*** Data to use Section Begins ***
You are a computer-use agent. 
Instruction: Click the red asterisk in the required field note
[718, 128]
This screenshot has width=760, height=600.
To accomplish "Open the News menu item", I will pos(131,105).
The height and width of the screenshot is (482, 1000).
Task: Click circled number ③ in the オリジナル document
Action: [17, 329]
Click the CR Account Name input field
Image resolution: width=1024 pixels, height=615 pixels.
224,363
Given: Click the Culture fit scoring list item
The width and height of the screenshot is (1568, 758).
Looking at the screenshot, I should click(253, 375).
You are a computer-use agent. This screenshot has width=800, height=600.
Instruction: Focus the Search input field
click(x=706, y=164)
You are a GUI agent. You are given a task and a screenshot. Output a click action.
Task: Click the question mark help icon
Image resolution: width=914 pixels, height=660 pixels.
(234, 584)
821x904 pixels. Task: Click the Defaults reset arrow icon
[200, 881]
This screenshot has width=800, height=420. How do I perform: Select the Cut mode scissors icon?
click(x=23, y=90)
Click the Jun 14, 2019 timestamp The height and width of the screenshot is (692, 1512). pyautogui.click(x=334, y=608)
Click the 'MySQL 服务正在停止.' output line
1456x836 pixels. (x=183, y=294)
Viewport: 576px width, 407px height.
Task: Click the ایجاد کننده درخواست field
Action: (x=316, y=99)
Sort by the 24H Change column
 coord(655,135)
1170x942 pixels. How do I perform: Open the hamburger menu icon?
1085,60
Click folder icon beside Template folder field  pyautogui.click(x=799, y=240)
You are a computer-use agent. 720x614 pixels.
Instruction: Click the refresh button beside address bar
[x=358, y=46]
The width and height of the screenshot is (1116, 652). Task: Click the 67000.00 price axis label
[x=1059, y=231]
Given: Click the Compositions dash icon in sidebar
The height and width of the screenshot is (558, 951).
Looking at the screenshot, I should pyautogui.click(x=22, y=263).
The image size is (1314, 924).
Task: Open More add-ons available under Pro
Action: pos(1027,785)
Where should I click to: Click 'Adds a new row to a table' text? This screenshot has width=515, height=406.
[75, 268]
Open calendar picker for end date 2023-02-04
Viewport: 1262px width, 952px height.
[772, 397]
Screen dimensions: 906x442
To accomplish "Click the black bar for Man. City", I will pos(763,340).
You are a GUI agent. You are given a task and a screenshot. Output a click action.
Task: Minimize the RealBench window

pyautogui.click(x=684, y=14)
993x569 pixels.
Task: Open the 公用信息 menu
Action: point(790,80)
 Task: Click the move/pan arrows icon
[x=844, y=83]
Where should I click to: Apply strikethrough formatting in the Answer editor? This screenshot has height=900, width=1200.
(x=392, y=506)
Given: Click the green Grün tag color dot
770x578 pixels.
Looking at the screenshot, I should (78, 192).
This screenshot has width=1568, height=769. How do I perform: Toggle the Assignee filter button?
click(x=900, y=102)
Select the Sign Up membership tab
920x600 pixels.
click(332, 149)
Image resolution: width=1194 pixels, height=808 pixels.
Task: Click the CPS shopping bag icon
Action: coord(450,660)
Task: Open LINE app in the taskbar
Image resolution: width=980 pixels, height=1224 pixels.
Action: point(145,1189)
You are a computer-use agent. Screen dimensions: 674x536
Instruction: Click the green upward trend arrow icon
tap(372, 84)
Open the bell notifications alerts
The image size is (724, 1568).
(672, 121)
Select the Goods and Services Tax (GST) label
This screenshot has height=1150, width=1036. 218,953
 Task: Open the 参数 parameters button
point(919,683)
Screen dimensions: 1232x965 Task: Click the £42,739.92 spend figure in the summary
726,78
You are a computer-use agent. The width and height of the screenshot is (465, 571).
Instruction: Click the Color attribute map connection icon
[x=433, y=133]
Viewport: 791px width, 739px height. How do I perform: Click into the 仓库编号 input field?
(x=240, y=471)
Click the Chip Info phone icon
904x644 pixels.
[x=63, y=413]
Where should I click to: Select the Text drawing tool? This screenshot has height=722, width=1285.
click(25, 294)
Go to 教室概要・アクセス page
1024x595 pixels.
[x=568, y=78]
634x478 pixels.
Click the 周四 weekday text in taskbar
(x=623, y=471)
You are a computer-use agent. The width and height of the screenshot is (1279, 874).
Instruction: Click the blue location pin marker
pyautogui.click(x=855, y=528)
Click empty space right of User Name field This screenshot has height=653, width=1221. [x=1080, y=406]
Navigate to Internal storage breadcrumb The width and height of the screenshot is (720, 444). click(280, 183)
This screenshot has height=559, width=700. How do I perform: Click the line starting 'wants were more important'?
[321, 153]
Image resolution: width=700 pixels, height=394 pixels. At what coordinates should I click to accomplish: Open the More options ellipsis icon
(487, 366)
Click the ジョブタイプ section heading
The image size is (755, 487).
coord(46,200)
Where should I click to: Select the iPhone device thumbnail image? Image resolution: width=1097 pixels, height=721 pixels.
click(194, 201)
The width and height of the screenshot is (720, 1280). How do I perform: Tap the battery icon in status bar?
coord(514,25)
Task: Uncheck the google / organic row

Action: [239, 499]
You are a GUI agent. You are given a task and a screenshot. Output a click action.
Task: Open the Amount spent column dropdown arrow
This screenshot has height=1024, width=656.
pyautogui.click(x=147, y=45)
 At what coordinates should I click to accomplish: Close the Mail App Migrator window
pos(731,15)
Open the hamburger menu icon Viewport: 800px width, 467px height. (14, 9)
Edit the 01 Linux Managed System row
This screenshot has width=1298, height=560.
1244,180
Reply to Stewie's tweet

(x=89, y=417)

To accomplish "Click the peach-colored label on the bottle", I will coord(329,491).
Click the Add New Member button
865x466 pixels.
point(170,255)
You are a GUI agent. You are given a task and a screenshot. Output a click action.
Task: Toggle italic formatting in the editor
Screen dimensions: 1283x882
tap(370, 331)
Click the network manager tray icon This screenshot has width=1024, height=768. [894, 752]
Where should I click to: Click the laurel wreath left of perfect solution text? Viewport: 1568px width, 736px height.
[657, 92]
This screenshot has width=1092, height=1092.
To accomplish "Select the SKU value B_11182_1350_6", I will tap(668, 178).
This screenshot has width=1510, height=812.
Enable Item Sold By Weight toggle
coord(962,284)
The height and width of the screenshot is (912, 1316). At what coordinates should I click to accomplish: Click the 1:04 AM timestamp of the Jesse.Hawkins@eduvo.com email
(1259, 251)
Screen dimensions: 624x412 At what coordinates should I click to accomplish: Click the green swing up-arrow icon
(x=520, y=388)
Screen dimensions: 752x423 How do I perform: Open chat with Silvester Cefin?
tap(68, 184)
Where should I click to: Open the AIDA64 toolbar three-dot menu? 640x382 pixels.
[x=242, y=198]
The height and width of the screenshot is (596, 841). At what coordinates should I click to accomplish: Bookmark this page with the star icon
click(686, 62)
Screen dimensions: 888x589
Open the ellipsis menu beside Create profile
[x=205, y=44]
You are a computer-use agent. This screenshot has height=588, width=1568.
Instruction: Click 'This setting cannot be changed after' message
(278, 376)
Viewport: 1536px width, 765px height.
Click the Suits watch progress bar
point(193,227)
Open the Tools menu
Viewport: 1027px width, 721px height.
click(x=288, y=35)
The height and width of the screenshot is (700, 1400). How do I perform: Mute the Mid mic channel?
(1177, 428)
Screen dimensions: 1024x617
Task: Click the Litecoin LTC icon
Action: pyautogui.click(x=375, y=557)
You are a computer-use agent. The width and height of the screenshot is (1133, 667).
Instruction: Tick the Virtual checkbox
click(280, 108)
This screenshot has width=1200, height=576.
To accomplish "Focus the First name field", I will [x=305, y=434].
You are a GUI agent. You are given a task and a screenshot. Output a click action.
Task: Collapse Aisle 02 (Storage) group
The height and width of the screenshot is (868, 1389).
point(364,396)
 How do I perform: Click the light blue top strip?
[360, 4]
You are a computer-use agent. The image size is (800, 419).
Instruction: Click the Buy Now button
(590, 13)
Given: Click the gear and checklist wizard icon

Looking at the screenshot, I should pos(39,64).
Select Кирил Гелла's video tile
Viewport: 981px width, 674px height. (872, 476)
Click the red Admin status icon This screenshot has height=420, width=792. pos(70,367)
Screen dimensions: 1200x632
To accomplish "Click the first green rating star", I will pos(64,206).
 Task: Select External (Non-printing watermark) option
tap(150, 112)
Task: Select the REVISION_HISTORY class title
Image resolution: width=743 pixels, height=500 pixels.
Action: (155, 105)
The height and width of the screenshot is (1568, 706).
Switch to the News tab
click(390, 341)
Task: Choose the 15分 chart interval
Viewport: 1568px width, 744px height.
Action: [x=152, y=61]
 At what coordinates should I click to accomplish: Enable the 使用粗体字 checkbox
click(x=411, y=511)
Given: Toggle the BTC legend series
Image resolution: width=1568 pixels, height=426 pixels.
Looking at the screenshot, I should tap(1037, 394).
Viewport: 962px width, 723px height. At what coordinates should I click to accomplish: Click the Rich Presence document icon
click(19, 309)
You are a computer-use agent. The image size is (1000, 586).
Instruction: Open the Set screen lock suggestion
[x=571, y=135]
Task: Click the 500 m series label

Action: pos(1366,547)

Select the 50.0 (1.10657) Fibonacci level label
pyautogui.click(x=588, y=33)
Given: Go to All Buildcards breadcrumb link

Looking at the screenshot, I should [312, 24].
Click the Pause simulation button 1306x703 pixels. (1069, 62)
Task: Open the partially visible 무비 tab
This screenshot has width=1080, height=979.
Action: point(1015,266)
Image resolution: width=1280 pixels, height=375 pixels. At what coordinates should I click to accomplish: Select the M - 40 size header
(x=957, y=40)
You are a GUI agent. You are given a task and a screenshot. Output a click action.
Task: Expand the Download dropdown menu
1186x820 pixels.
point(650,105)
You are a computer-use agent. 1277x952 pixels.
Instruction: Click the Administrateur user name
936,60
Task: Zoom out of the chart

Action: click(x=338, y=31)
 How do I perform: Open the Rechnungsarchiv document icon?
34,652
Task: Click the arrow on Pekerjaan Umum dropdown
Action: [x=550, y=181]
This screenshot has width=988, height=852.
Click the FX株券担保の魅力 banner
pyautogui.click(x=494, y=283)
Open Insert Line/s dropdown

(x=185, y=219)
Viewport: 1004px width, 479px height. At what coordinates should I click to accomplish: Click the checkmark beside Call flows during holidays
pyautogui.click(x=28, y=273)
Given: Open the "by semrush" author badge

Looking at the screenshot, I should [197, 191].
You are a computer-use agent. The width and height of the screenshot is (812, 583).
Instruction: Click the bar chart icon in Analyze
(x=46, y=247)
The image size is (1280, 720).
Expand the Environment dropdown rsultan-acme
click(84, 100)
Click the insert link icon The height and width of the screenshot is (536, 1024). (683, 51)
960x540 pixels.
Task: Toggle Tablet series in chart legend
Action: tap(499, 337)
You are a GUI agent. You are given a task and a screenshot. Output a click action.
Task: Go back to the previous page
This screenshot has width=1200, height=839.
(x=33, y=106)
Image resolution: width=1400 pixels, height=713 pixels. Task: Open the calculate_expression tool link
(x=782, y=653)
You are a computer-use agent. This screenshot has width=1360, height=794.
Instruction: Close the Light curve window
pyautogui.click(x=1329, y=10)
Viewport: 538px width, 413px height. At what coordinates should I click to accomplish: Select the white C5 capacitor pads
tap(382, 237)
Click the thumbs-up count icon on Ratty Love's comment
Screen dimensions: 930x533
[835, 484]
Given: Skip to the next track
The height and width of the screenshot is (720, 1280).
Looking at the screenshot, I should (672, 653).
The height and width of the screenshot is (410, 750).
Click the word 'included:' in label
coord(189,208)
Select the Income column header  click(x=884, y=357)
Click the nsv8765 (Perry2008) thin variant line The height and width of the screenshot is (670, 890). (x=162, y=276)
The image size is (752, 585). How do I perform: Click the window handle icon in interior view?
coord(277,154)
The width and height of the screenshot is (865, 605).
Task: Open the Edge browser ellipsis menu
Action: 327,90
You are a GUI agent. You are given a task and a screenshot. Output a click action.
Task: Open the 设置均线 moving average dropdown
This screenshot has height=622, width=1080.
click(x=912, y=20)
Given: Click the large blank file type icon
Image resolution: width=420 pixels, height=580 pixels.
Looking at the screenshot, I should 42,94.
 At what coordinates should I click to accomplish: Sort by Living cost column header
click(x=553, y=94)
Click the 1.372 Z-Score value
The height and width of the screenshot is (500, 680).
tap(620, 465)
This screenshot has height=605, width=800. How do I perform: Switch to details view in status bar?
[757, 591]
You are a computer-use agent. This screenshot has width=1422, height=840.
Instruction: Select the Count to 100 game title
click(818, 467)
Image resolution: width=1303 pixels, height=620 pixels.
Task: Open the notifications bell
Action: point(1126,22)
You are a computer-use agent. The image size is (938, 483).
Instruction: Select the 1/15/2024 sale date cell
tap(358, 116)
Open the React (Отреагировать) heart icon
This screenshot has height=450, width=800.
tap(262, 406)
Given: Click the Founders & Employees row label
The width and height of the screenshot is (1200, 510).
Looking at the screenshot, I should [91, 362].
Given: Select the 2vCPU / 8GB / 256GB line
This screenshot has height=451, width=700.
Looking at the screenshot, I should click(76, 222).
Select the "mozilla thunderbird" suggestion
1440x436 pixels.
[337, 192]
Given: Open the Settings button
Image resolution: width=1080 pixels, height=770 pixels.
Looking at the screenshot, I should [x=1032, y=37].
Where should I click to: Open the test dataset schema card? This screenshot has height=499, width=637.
*** Data to use Section Ends ***
__What the exercise asks__. From the line containing "Image resolution: width=420" down to the last line of the records above, print every line exactly, with both ends kept.

__Task response__.
Image resolution: width=420 pixels, height=580 pixels.
Looking at the screenshot, I should 42,94.
 At what coordinates should I click to accomplish: Sort by Living cost column header
click(x=553, y=94)
Click the 1.372 Z-Score value
The height and width of the screenshot is (500, 680).
tap(620, 465)
This screenshot has height=605, width=800. How do I perform: Switch to details view in status bar?
[757, 591]
You are a computer-use agent. This screenshot has width=1422, height=840.
Instruction: Select the Count to 100 game title
click(818, 467)
Image resolution: width=1303 pixels, height=620 pixels.
Task: Open the notifications bell
Action: point(1126,22)
You are a computer-use agent. The image size is (938, 483).
Instruction: Select the 1/15/2024 sale date cell
tap(358, 116)
Open the React (Отреагировать) heart icon
This screenshot has height=450, width=800.
tap(262, 406)
Given: Click the Founders & Employees row label
The width and height of the screenshot is (1200, 510).
Looking at the screenshot, I should [91, 362].
Given: Select the 2vCPU / 8GB / 256GB line
This screenshot has height=451, width=700.
Looking at the screenshot, I should click(76, 222).
Select the "mozilla thunderbird" suggestion
1440x436 pixels.
[337, 192]
Given: Open the Settings button
Image resolution: width=1080 pixels, height=770 pixels.
Looking at the screenshot, I should [x=1032, y=37].
Where should I click to: Open the test dataset schema card? This screenshot has height=499, width=637.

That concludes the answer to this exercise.